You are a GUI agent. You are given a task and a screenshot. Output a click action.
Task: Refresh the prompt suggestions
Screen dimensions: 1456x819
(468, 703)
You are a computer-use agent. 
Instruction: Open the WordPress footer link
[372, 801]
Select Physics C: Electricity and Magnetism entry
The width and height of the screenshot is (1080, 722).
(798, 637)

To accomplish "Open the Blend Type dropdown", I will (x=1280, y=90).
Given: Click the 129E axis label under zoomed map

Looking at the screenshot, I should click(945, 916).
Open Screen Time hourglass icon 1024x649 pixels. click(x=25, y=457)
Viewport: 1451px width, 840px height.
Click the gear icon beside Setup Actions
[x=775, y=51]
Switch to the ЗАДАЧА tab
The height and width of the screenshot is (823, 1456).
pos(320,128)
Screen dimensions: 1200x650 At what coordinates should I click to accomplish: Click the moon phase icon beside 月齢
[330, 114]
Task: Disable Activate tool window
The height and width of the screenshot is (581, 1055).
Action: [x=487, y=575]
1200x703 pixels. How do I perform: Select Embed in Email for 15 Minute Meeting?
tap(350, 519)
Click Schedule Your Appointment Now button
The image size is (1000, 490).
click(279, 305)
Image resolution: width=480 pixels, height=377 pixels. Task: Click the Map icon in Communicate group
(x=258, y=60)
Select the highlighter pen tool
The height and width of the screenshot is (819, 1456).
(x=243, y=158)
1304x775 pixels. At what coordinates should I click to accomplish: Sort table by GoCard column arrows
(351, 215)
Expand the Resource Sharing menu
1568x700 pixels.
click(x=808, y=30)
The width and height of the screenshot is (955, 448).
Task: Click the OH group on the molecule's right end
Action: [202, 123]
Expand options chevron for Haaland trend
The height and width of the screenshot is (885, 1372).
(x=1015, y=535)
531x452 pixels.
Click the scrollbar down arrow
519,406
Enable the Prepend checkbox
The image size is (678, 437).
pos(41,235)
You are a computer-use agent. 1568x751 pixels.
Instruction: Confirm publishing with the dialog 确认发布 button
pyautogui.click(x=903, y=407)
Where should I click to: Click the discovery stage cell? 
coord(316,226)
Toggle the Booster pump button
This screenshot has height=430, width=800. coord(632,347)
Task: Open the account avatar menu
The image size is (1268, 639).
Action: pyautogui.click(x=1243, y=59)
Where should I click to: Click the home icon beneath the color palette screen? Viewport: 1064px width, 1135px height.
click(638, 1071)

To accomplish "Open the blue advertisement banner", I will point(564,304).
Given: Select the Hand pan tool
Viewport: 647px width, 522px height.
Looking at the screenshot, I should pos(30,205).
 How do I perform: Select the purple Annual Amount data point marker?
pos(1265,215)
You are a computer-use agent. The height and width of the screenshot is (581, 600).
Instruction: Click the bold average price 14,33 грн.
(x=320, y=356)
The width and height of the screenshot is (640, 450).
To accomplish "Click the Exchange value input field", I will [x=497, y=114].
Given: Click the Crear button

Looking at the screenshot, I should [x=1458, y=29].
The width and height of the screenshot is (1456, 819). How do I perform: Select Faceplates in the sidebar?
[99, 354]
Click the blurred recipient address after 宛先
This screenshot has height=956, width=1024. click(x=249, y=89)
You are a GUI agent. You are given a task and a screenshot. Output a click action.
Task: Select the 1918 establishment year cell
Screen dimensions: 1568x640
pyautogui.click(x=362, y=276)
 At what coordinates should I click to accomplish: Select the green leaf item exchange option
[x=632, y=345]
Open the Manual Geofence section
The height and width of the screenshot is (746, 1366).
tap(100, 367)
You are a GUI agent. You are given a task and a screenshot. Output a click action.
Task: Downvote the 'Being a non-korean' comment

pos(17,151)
* * * * * * *
| Problem to solve |
Reproduce the data verbatim, starting with the line that contains "Select Physics C: Electricity" and going on through the line that contains "click(279, 305)".

| Full solution |
Select Physics C: Electricity and Magnetism entry
The width and height of the screenshot is (1080, 722).
(798, 637)

To accomplish "Open the Blend Type dropdown", I will (x=1280, y=90).
Given: Click the 129E axis label under zoomed map

Looking at the screenshot, I should click(945, 916).
Open Screen Time hourglass icon 1024x649 pixels. click(x=25, y=457)
Viewport: 1451px width, 840px height.
Click the gear icon beside Setup Actions
[x=775, y=51]
Switch to the ЗАДАЧА tab
The height and width of the screenshot is (823, 1456).
pos(320,128)
Screen dimensions: 1200x650 At what coordinates should I click to accomplish: Click the moon phase icon beside 月齢
[330, 114]
Task: Disable Activate tool window
The height and width of the screenshot is (581, 1055).
Action: [x=487, y=575]
1200x703 pixels. How do I perform: Select Embed in Email for 15 Minute Meeting?
tap(350, 519)
Click Schedule Your Appointment Now button
The image size is (1000, 490).
click(279, 305)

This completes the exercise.